Below are the Buffalo Sabres' selections at the 2017 NHL entry draft, which was held on June 23 and 24, 2017 at the United Center in Chicago.

| Round | # | Player | Pos | Nationality | College/Junior/Club team (League) |
|---|---|---|---|---|---|
| 1 | 8 | Casey Mittelstadt | C | USA United States | Green Bay Gamblers (USHL) |
| 2 | 37 | Marcus Davidsson | C | SWE Sweden | Djurgårdens IF (SHL) |
| 2 | 54^{1} | Ukko-Pekka Luukkonen | G | FIN Finland | HPK U20 (Jr. A SM-liiga) |
| 3 | 89^{2} | Oskari Laaksonen | D | FIN Finland | Ilves U20 (Jr.
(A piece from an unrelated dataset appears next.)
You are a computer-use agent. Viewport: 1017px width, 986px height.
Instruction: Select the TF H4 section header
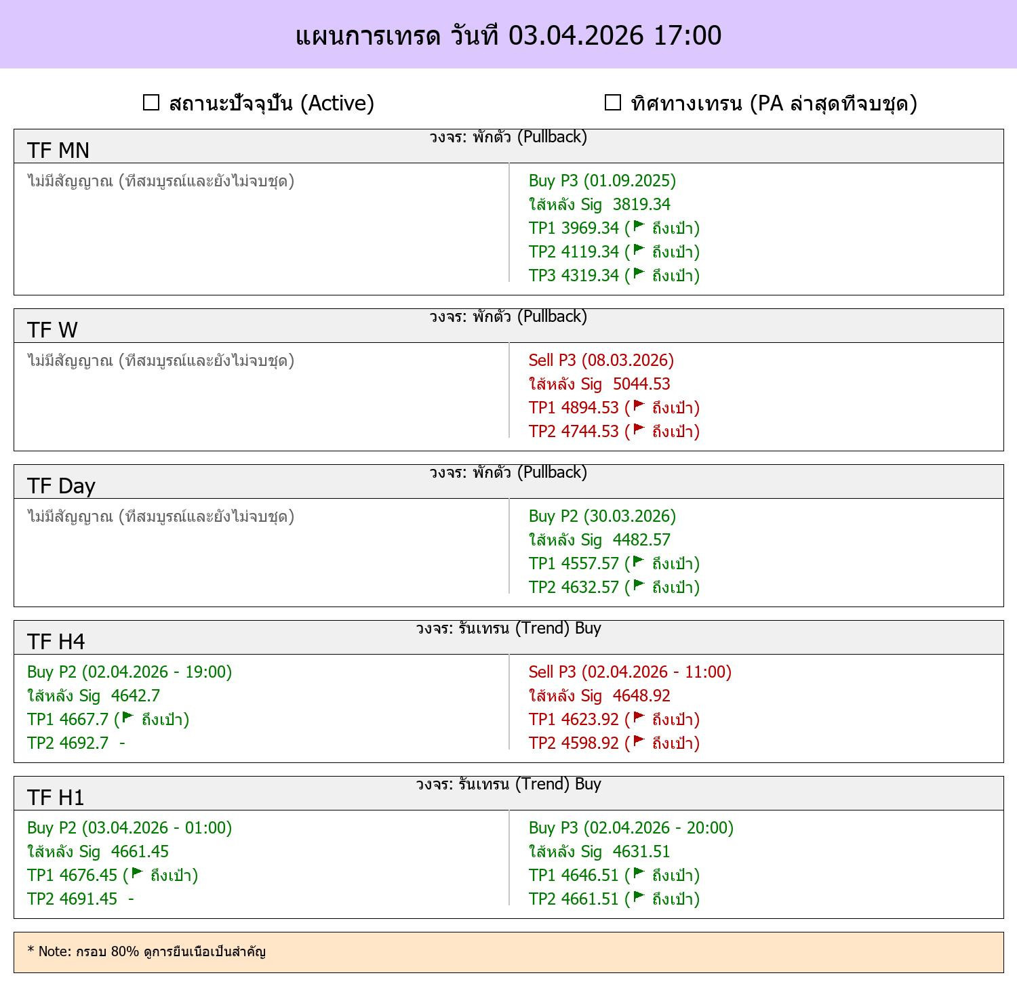point(509,637)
A SM-liiga) |
| 4 | 99 | Jacob Bryson | D | CAN Canada | Providence College (Hockey East) |
| 7 | 192 | Linus Weissbach | LW | SWE Sweden | Tri-City Storm (USHL) |

Draft notes:
1. The Minnesota Wild's second-round pick went to the Buffalo Sabres as the result of a trade on March 2, 2015, that sent Chris Stewart to Minnesota in exchange for this pick.
2. The Washington Capitals' third-round pick went to the Buffalo Sabres as the result of a trade on February 23, 2016, that sent Mike Weber to Washington in exchange for this pick.